• EXERCISE: From the records below, count the lines holding the string "cookies". Only the number is wanted.

Stored data entries:
....

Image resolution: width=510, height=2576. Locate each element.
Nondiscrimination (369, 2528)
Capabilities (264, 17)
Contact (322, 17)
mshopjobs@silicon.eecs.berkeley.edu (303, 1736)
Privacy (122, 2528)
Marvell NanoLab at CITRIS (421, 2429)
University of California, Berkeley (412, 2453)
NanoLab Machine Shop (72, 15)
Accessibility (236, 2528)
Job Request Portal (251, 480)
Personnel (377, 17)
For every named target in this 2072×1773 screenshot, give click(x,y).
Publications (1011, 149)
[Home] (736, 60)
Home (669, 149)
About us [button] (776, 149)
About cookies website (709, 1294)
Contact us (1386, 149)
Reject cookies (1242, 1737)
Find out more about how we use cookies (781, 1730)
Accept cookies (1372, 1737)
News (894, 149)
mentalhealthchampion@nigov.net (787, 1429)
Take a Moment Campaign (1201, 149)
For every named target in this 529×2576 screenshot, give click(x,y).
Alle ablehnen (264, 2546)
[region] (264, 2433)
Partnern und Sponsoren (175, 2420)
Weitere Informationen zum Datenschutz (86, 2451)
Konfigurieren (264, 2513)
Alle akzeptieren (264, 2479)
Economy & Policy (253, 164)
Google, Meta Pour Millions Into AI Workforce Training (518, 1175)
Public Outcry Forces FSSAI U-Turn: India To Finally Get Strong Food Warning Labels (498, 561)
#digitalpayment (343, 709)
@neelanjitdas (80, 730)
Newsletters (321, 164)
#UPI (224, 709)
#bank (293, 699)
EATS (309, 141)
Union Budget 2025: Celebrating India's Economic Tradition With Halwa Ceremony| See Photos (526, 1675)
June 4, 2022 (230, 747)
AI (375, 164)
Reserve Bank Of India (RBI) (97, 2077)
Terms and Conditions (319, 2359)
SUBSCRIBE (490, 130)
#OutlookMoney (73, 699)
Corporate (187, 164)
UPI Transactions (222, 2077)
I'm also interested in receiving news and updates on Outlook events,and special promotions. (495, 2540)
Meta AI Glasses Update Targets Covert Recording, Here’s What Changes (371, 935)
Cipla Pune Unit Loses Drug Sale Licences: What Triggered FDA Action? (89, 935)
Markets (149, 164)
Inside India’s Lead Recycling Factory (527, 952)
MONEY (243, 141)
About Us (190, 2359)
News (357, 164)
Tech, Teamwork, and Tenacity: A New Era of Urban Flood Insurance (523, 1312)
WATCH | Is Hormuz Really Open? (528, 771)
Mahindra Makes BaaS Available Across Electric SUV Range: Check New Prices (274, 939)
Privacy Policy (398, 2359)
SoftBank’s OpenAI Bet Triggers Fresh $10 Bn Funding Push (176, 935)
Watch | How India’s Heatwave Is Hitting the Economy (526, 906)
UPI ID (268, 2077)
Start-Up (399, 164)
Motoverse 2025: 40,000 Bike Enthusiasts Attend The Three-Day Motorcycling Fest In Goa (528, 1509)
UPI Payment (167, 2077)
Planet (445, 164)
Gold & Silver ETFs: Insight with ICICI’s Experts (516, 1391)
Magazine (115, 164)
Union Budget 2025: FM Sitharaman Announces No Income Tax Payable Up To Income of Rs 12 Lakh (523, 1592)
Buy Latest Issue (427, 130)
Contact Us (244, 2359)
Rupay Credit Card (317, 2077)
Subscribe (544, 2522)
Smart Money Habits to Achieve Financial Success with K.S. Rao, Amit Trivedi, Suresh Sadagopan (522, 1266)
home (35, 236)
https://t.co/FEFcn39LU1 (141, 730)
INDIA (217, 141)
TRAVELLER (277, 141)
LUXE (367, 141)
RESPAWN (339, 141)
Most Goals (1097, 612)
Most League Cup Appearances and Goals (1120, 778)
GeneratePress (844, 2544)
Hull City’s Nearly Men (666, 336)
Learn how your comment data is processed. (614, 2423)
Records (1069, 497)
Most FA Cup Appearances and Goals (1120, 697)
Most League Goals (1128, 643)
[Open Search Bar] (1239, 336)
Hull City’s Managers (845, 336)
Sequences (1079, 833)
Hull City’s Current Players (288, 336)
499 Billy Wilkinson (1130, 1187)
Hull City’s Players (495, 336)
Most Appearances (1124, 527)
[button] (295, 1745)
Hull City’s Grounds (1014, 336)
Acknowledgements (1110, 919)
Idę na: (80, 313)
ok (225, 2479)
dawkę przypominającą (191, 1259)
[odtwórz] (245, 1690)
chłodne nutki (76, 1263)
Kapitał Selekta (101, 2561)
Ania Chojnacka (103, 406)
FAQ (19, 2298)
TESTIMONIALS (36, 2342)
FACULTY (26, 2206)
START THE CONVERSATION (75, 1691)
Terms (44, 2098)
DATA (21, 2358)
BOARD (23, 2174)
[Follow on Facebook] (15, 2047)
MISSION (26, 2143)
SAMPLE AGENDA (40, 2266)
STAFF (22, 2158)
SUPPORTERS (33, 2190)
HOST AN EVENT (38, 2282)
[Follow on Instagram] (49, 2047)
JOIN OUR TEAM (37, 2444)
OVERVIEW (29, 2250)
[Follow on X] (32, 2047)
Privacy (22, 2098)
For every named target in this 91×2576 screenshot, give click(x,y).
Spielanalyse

....

• ANSWER TO THE EXERCISE: 4